• About this task:
Which lines of the data contain the string "agent"? Copy every one.

━━━━━━━━━━━━━━━━━━━━

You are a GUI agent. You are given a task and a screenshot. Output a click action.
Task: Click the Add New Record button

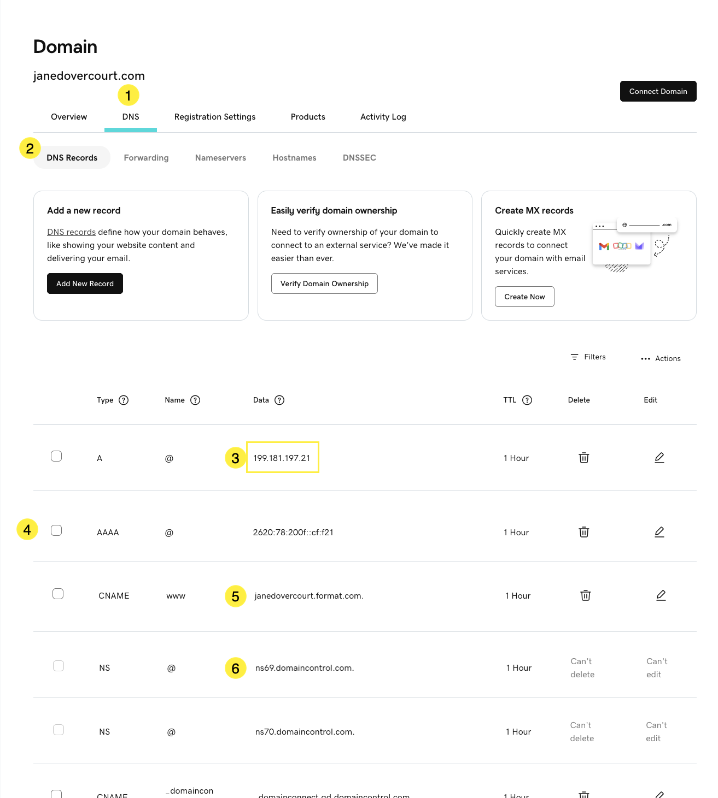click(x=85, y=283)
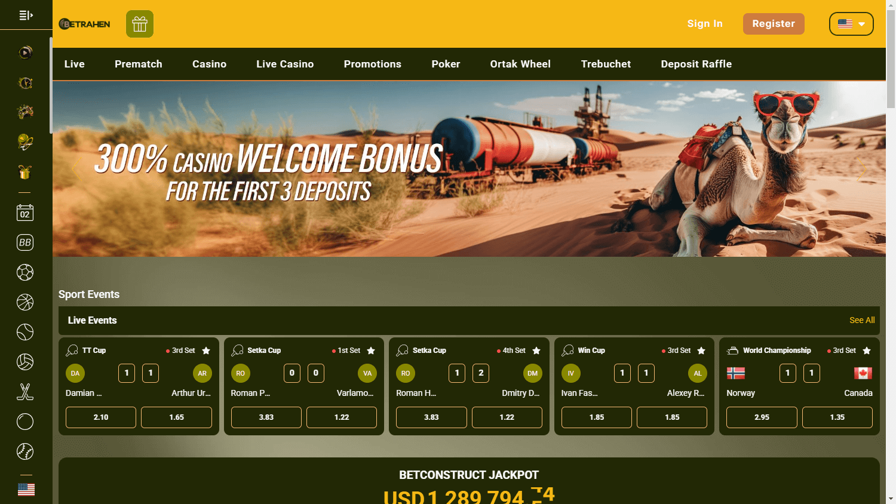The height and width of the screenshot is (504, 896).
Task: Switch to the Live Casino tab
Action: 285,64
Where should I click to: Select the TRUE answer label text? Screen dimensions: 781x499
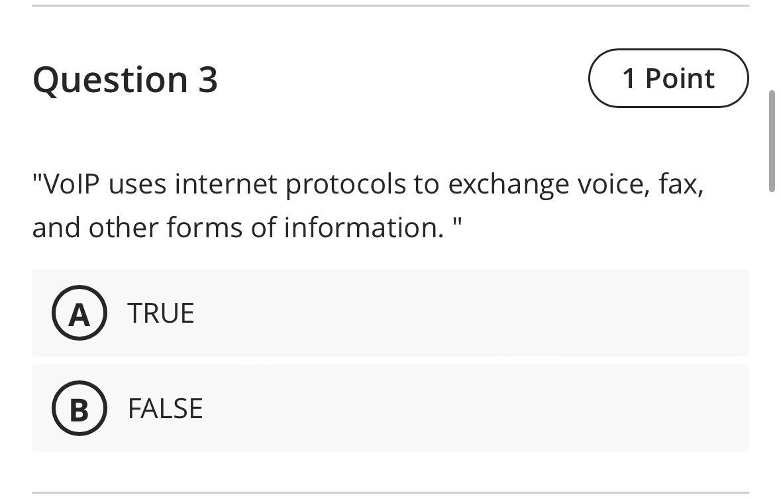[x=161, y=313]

━━━━━━━━━━━━━━━━━━━━

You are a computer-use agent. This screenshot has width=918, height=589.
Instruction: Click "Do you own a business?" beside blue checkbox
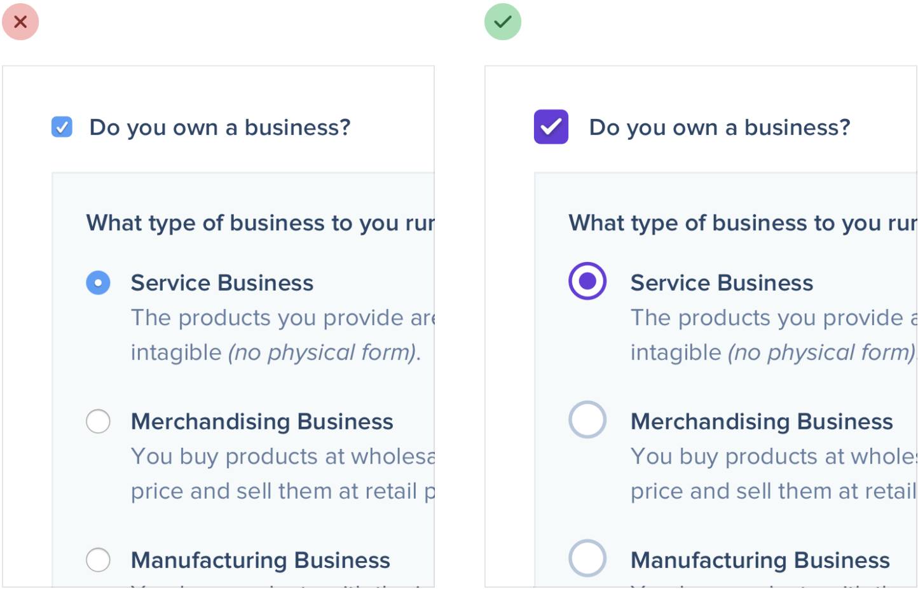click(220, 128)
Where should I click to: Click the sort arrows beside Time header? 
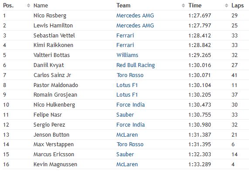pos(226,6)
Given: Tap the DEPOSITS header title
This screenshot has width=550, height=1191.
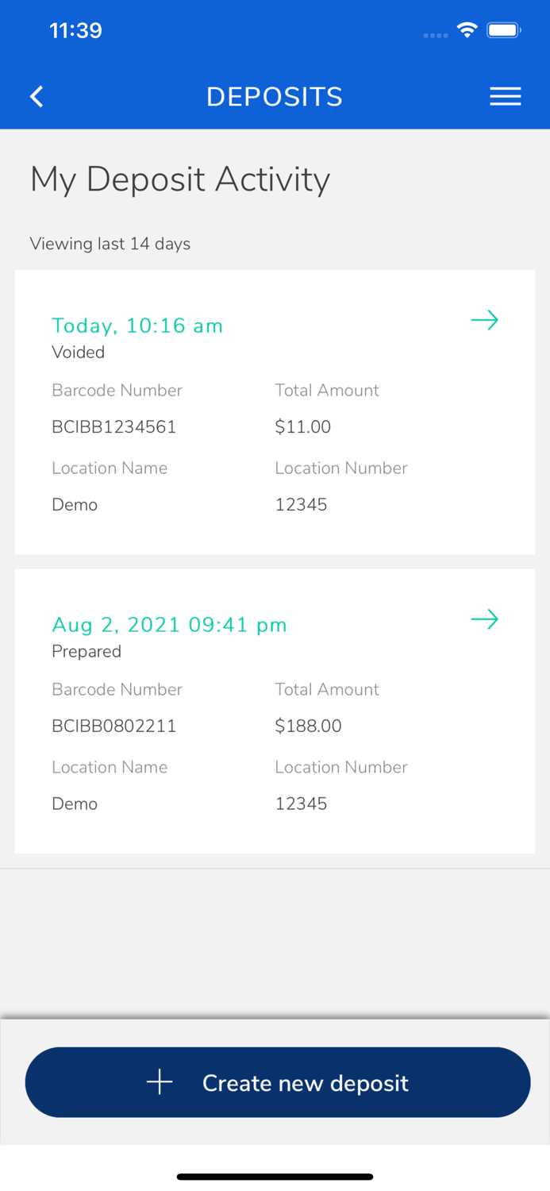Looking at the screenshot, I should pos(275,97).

━━━━━━━━━━━━━━━━━━━━

• Reply to the exercise:
You are a GUI agent. You are given a task and a screenshot. Output a click action.
You are a computer-use agent. This screenshot has width=918, height=589.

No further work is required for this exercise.